For those who have read it before, there will be new stories up in the next couple of days……

comfort

This is a bit of a long one, but it needs to be to do it justice.

Some time ago, I attended and emergency for a 73 year old man ‘dehydrated’.

That’s all the information that was available to me, so I thought that it wouldn’t be too much of a difficult thing to sort out. Off to the patient in my rapid response car.

When I arrived on scene, I was shown into the property by a lady who looked very concerned and a little upset. I walked into an immaculate bed room, to find Joe in his bed just in front of the main bay window. He was a waif of a man, and it was immediately apparent that he wasn’t a well chap at all. It was obvious by all of the medical paraphernalia around the room and his bed that he had been in this condition or at least a similar condition for some time.

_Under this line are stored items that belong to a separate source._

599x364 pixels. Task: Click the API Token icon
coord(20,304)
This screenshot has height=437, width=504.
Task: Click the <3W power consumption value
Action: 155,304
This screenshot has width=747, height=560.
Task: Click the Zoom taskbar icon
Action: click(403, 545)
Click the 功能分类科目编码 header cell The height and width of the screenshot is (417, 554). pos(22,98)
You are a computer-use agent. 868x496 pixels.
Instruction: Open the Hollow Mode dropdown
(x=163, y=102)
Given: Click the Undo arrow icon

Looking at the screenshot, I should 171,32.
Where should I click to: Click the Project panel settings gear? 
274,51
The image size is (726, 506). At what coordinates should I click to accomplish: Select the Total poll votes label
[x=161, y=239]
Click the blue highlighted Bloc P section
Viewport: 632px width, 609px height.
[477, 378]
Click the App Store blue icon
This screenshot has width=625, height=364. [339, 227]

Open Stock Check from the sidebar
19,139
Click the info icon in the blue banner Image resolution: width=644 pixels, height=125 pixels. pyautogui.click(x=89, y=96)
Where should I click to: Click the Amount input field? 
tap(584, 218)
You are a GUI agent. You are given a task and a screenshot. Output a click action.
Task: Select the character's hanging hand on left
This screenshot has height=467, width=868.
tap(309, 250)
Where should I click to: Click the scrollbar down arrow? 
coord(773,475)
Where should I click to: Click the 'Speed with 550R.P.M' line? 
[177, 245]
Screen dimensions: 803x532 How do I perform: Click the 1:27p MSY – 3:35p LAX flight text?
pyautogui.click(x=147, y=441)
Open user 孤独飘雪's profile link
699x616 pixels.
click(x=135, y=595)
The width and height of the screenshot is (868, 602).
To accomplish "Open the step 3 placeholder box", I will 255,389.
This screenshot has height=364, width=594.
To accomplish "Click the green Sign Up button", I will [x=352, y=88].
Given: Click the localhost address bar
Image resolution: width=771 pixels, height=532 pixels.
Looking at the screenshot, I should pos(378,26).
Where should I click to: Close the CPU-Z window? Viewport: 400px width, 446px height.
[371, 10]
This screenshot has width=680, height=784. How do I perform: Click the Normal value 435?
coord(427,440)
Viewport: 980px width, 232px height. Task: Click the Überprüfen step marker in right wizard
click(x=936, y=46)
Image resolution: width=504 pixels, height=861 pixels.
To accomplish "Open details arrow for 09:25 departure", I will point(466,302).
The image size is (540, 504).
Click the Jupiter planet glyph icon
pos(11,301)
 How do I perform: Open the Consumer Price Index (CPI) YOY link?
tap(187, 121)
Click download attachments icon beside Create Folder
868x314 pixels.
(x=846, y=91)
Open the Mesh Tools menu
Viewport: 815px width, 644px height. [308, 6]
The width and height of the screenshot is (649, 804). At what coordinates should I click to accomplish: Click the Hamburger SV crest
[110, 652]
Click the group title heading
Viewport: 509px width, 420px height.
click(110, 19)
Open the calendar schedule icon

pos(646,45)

I quickly gained a history from his wife Susan, who informed me that Joe had 3 strokes 4 years ago which left him bed bound and virtually unable to communicate. On top of all of that, he was diagnosed with Alzheimer’s just prior to the stroke, which had apparently progressed over the subsequent years too. He was fully cared for by his dotting family and a team of carers that attended to him 3 times a day. He suddenly deteriorated 2 weeks ago and had been treat at home by the Gp for an acute chest infection, which appears to have resolved somewhat, although I could still here a little rattle which sounded more like secretions/fluids in his upper airway.

Susan told me that for the past 3 days, they have been unable to get Joe to take any fluids orally and whatever they did manage to get into him, he seemed to have difficulty swallowing.

As I was taking an initial set of observations I felt as though I had to ask a very pertinent question. One which can sometimes be difficult to ask, but what needs to said at times.

“Does Joe have an advanced directive note, a living will, or a do not resuscitate order?”

Susan just looked blankly at me and asked me what I meant.

“Have there ever been any discussions between you and the GP regarding what would happen if Joe became very unwell at any time, and what options for treatment he would have?”

Susan: “No, nothing like that, although when he had his strokes, the hospital said that he may not have a long time to live and there may be a point where he suddenly gets very ill very quickly……..Ohhhh…Do you think that is what has happened now?”

“I don’t know right know, but I can tell that he is very unwell at the moment”

As I looked at Joe, his eyes were half open and his pupils looked glassy, there didn’t seem any life behind his sunken eyes. His breathing was fast and shallow. His observations were surprisingly good considering, but he was hypoxic on air.

I did a quick 12 lead ECG and tested his blood sugar, and they both checked out ok too.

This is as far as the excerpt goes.